Some will decry the absence of a USB port or other connectors, which might let you hook up a printer or bolster storage. Everything comes through the standard iPod-like dock connector on the bottom of the iPad. You can purchase a $29 iPad Camera Connection Kit, which lets you connect a USB camera or import photos via an SD card.

Another quibble: Controls to start a flick from the beginning or to resume where you left off are buried in settings rather than presented when you launch the videos app.

Many people will still need a more traditional computer. You can't edit video on an iPad. And the virtual onscreen keyboard that pops up when needed is fine for e-mails or scribbling notes, but I wouldn't want to regularly write articles using it.

You can employ a wireless Bluetooth keyboard, and Apple sells an optional $69 iPad Keyboard Dock. It's a full-size keyboard that connects to the dock connector.
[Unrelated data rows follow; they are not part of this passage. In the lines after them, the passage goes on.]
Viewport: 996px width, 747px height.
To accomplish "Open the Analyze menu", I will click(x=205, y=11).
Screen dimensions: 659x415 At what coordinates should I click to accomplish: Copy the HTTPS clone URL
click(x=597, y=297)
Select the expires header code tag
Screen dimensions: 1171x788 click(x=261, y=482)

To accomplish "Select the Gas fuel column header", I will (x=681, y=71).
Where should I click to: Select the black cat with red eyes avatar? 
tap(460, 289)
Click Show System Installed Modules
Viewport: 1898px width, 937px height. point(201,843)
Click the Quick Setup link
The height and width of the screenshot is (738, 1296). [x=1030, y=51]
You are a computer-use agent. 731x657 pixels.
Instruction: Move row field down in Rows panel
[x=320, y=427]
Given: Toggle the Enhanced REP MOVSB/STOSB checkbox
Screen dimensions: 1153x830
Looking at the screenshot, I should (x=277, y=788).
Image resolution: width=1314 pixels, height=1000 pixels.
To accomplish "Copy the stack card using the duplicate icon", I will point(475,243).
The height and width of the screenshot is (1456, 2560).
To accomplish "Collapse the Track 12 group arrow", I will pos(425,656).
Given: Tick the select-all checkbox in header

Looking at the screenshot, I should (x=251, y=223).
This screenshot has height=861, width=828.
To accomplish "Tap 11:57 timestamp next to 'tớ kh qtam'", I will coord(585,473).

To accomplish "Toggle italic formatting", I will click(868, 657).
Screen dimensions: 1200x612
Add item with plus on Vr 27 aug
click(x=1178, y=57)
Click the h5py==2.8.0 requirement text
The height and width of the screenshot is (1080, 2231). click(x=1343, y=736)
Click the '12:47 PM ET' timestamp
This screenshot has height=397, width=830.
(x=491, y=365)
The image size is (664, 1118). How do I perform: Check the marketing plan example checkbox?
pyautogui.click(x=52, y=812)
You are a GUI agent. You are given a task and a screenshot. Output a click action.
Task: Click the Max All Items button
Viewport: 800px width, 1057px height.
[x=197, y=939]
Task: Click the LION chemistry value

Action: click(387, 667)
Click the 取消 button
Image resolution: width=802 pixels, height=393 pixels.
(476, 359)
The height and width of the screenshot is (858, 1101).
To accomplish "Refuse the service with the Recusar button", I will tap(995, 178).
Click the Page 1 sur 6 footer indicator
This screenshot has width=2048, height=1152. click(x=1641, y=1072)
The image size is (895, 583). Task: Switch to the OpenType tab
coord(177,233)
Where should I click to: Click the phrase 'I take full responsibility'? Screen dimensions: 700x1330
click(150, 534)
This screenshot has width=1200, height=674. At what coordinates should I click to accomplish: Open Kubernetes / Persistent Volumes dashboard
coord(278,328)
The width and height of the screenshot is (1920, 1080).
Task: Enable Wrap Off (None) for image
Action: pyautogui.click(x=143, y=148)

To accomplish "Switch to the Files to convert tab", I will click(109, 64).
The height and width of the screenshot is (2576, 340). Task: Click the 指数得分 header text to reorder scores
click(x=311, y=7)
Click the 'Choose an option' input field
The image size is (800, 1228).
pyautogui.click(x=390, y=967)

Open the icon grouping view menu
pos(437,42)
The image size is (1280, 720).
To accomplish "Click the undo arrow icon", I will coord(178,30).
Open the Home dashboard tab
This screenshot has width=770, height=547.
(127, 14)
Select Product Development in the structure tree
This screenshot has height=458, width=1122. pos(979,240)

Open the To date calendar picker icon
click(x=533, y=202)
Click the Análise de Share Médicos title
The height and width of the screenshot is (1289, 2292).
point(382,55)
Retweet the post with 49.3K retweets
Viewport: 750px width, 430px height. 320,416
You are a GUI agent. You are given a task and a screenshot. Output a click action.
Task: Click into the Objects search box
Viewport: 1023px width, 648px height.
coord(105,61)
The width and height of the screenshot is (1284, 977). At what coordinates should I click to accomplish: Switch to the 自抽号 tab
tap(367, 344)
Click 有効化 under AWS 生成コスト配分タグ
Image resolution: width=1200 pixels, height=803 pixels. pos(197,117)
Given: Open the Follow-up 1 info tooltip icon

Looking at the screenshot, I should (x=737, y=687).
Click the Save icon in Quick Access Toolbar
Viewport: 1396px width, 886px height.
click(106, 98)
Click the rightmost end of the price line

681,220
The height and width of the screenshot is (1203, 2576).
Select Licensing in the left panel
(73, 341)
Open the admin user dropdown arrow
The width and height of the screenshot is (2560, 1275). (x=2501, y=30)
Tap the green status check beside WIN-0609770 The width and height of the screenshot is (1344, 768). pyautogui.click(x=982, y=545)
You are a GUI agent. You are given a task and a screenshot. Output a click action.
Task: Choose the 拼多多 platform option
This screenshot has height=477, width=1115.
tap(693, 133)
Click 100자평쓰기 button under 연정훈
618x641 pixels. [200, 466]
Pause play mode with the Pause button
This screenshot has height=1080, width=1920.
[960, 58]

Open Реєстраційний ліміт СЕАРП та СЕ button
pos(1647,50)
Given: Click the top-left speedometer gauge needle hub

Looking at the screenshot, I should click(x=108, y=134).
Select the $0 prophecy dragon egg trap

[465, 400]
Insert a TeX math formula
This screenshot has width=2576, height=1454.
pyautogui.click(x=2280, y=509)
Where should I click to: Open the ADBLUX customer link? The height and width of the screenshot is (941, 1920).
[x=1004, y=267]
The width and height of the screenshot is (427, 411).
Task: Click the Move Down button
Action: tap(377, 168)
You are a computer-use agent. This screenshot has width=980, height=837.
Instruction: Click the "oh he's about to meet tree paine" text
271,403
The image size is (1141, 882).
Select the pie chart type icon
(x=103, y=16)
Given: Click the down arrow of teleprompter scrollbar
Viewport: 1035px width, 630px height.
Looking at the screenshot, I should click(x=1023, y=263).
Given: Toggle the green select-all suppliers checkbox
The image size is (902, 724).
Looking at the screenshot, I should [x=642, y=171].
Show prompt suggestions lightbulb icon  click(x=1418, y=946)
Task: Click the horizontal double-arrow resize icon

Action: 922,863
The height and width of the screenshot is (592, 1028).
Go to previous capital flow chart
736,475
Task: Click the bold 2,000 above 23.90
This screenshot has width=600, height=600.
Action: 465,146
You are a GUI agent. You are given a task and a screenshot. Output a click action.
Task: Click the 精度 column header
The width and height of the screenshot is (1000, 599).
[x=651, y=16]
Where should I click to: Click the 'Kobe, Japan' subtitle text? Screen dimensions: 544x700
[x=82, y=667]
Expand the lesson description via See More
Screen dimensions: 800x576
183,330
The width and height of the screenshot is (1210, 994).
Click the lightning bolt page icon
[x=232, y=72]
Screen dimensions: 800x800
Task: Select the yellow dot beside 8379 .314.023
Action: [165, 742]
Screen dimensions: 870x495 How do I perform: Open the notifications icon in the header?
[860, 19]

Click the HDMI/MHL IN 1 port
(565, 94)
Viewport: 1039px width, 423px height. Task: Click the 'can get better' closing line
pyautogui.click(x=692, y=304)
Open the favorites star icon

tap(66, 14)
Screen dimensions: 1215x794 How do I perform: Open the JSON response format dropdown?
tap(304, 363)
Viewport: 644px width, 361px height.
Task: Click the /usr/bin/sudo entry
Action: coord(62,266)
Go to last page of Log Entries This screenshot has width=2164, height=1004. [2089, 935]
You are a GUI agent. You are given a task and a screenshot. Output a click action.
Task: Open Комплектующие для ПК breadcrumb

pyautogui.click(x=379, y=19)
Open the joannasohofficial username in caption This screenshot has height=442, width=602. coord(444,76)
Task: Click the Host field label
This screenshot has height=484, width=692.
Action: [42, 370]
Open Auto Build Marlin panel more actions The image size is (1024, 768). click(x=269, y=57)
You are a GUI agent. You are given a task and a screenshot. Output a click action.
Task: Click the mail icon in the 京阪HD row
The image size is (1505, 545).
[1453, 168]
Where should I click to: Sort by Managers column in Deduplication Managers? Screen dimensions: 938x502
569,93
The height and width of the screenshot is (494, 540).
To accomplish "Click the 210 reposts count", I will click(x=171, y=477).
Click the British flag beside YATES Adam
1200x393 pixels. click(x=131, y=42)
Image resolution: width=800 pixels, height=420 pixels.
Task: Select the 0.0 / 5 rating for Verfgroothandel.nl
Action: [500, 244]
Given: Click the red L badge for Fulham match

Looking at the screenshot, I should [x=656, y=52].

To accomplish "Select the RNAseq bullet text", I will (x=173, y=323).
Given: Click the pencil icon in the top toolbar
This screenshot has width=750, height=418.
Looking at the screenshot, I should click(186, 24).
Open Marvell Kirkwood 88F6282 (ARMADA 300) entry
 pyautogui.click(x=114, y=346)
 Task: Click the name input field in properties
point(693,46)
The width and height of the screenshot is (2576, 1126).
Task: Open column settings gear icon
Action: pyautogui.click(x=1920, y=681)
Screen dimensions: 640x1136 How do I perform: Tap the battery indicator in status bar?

Apple sells a $39 soft microfiber case that doubles as a stand for watching videos and slideshows. You can bank on third-party companies to provide other accessories and how-to books. (Disclosure: I'm co-writing one, iPad For Dummies.)

The iPad has built-in notes, calendar and contacts applications, and Apple sells slick, redesigned versions of its iWork productivity applications — $10 each for the Keynote presentation program, the Pages word processor and the Numbers spreadsheet. Still, for most folks, the iPad is more about consuming content than creating it.

Nowhere is this more true than with photos. The built-in Photo app is similar to the iPhoto program on Macs. Photos are placed in stacks. Tap one, and the picture album spreads apart so that each picture is visible. Tap a picture, and it swells up. Pinch and spread your fingers to zoom. The Faces and Places feature lets you find pictures based on who is in them or where they were shot.

Apple has pretty much nailed it with this first iPad, though there's certainly room for improvement. Nearly three years after making a splash with the iPhone, Apple has delivered another impressive product that largely lives up to the hype.